▸ Exercise data
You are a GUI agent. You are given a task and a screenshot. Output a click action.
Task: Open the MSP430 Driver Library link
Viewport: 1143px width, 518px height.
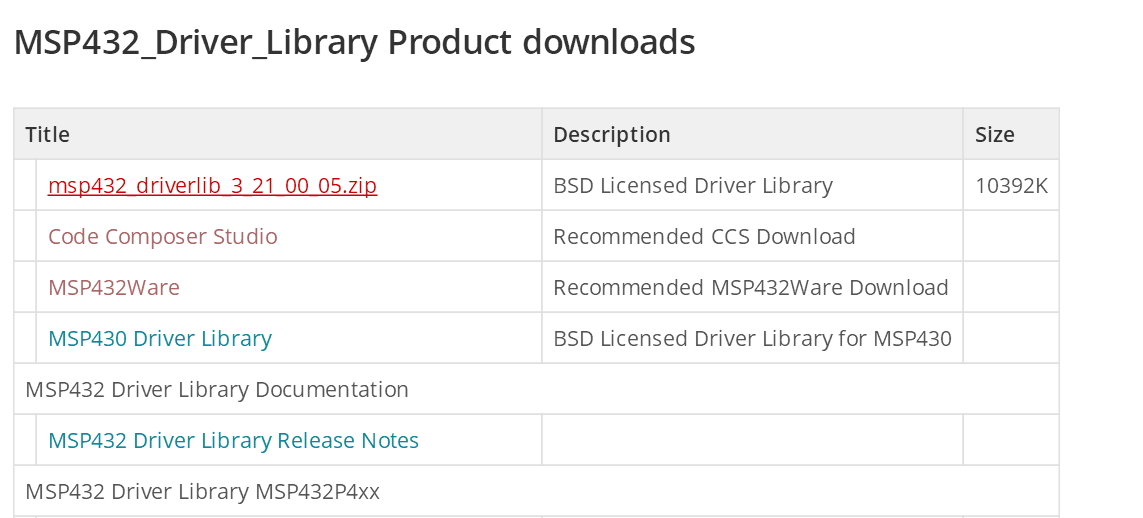[x=160, y=339]
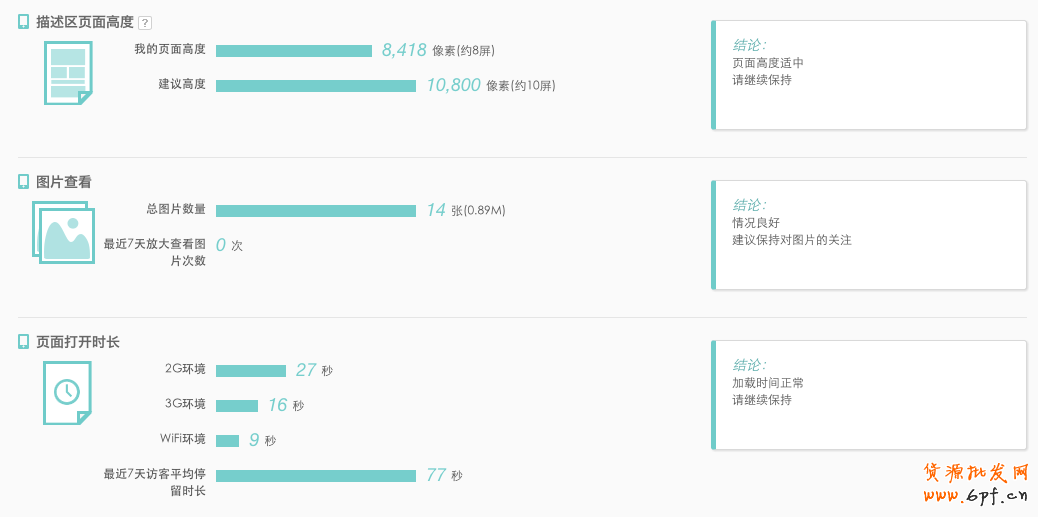Click the 页面高度适中 conclusion card
Screen dimensions: 1038x517
pyautogui.click(x=869, y=75)
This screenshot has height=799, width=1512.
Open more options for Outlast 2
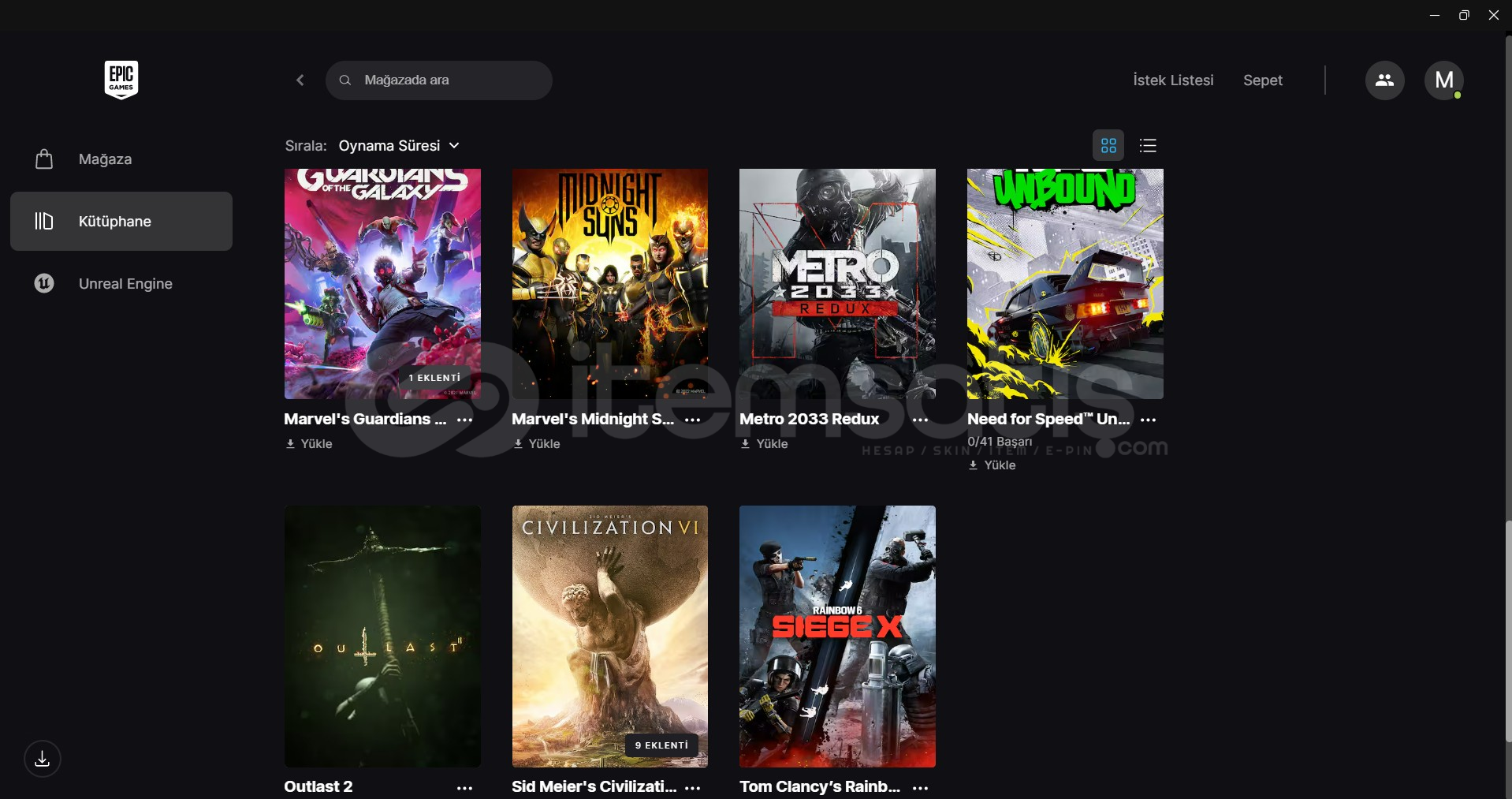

▸ What is required
Quote the records in full and exactly; skip any image.

▸ Exercise result
You are a GUI agent. You are given a task and a screenshot. Output a click action.
Task: Open the MSP430 Driver Library link
Viewport: 1143px width, 518px height.
[x=160, y=339]
Click the 页面高度适中 conclusion card
Screen dimensions: 1038x517
pyautogui.click(x=869, y=75)
This screenshot has height=799, width=1512.
Open more options for Outlast 2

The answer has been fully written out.